臺灣高等法院刑事判決114年度上易字第1461號上 訴 人即 自訴人 林嵩暉自訴代理人 郭峻誠律師被 告 黃傑齊
張宣庭 (原名張惠青)
吳俊揆上列上訴人因被告妨害名譽等案件,不服臺灣臺北地方法院111年度自字第36號,中華民國114年5月26日第一審判決,提起上訴,本院判決如下:
主 文原判決關於自訴不受理部分撤銷。
其他上訴駁回。
理 由
一、本案經本院審理結果,認第一審判決對被告黃傑齊、張宣庭、吳俊揆被訴公然侮辱、加重誹謗及妨害信用等部分,均為無罪之諭知,核無不當,應予維持,除原判決關於「自訴不受理」部分(即原判決壹、一所示被告黃傑齊、吳俊揆被訴妨害秘密部分)外,其餘均引用第一審判決書記載之證據及理由(如附件)。
二、自訴人上訴意旨略以:㈠關於被告黃傑齊部分:
⒈就自訴意旨㈠⒈部分,誹謗故意不限於直接故意,雖被告黃傑
齊最先提及臺灣桃園地方法院101年度易字第524號案件(下稱另案)被告時,即已言明僅欲提及該另案被告林嵩山,而不論及另案之其他被告,但事實上仍有提及自訴人致生混淆情形,且未予即時澄清,又直播係不特定人得加入、退出且共見共聞狀態,被告黃傑齊之事先言明並不能概括滌除其誹謗結果,其更放任其口誤滋生不當影響,可見被告具有誹謗之不確定故意。
⒉就自訴意旨㈠⒉部分,被告黃傑齊侮辱自訴人之效果及犯意不
因其設「如果我說」之前提而可滌除,因為告黃傑齊陳述的目標在於公然侮辱;且身分證目的並非證明持有者為人,而在於證明持有者為該身分證發布者之國民,縱未能或不願出示身分證,尚不會令人質疑其身為法律上有權利能力之人之適格,被告黃傑齊不當混淆、模糊身分證之功能,達到向公眾以「我覺得你不是一個人」等語貶抑自訴人之效果。且「未見到證書,故認為其未具有專業資格」與「因為沒看到自訴人之身分證,故認為自訴人不具有人之身分」是不合理也不相當的類比,被告黃傑齊乃是以「身分證」為藉口,迂迴侮辱自訴人。

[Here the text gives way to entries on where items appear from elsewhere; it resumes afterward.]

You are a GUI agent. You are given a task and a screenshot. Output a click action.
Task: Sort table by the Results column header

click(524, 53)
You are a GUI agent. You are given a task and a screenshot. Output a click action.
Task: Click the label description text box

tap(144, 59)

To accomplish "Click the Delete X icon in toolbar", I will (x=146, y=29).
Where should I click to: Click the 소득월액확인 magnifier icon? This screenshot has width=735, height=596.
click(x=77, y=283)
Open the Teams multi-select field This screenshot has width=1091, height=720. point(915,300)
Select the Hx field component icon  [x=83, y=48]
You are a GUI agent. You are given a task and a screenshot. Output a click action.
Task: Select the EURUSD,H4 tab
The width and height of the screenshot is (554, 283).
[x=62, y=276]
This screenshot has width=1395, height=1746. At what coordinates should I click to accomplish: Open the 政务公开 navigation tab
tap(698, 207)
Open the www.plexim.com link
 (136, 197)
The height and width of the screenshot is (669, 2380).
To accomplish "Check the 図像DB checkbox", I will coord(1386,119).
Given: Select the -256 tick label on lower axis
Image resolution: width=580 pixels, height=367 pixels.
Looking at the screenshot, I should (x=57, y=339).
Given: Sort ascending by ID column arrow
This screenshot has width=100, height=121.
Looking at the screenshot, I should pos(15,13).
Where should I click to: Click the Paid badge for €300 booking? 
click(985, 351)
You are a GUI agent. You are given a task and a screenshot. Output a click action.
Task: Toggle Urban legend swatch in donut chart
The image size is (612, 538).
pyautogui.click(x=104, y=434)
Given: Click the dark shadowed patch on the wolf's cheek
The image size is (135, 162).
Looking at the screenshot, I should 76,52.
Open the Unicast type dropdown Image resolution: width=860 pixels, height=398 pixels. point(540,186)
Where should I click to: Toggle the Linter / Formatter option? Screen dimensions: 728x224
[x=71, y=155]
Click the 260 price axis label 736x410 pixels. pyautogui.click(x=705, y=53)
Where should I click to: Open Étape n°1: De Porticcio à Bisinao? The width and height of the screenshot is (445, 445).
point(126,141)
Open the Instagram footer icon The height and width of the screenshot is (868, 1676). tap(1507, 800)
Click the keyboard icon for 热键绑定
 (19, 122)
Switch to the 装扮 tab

⒊就自訴意旨㈠⒊部分,依憲法法庭113年度憲判字第3號判決意
旨,具言論市場優勢地位之網紅、自媒體經營者或公眾人物透過網路或傳媒,故意公開羞辱他人,應承擔較大之言論責任。被告黃傑齊錯誤理解並透過網路向消費者、公眾發表「自訴人曾表達過,其實際上不曾亦不欲為發表之觀點」之不實言論,足使他人對自訴人形成前後不一之印象,又迄今未澄清,其可能損害即常逾一般人可合理忍受之範圍。
⒋就自訴意旨㈡⒈、⒉部分,原判決未說明何以呼籲自訴人說明或
澄清,必需要使用「林騙子」一詞,顯見被告黃傑齊確有侮辱自訴人之犯意;且自訴人有不表意之自由,就因為標記自訴人,但到底有什麼法律上、契約上的義務,有一個人公開問了你一件事,你就必須要回答。㈡關於被告張宣庭、吳俊揆被訴如自訴意旨㈠、㈡所示部分,依
被告黃傑齊於原審之民國112年3月14日筆錄所載,已表明被告黃傑齊之直播行為實際上由一個團隊處理,且被告黃傑齊已自認自己是唸稿,依社群行銷之實務,如為一團隊,則該講稿無論出於講者或團隊其他人,必也經該團隊審視,且社群管理權限非閒雜人等可以參與取得,必是行銷團隊核心方能觸及,被告黃傑齊、張宣庭、吳俊揆確實就社群發布之一切文章有共同管控之意思,被告張宣庭、吳俊揆臨訟否認之說詞,並不能掩飾其2人與被告黃傑齊有犯意聯絡、行為分擔。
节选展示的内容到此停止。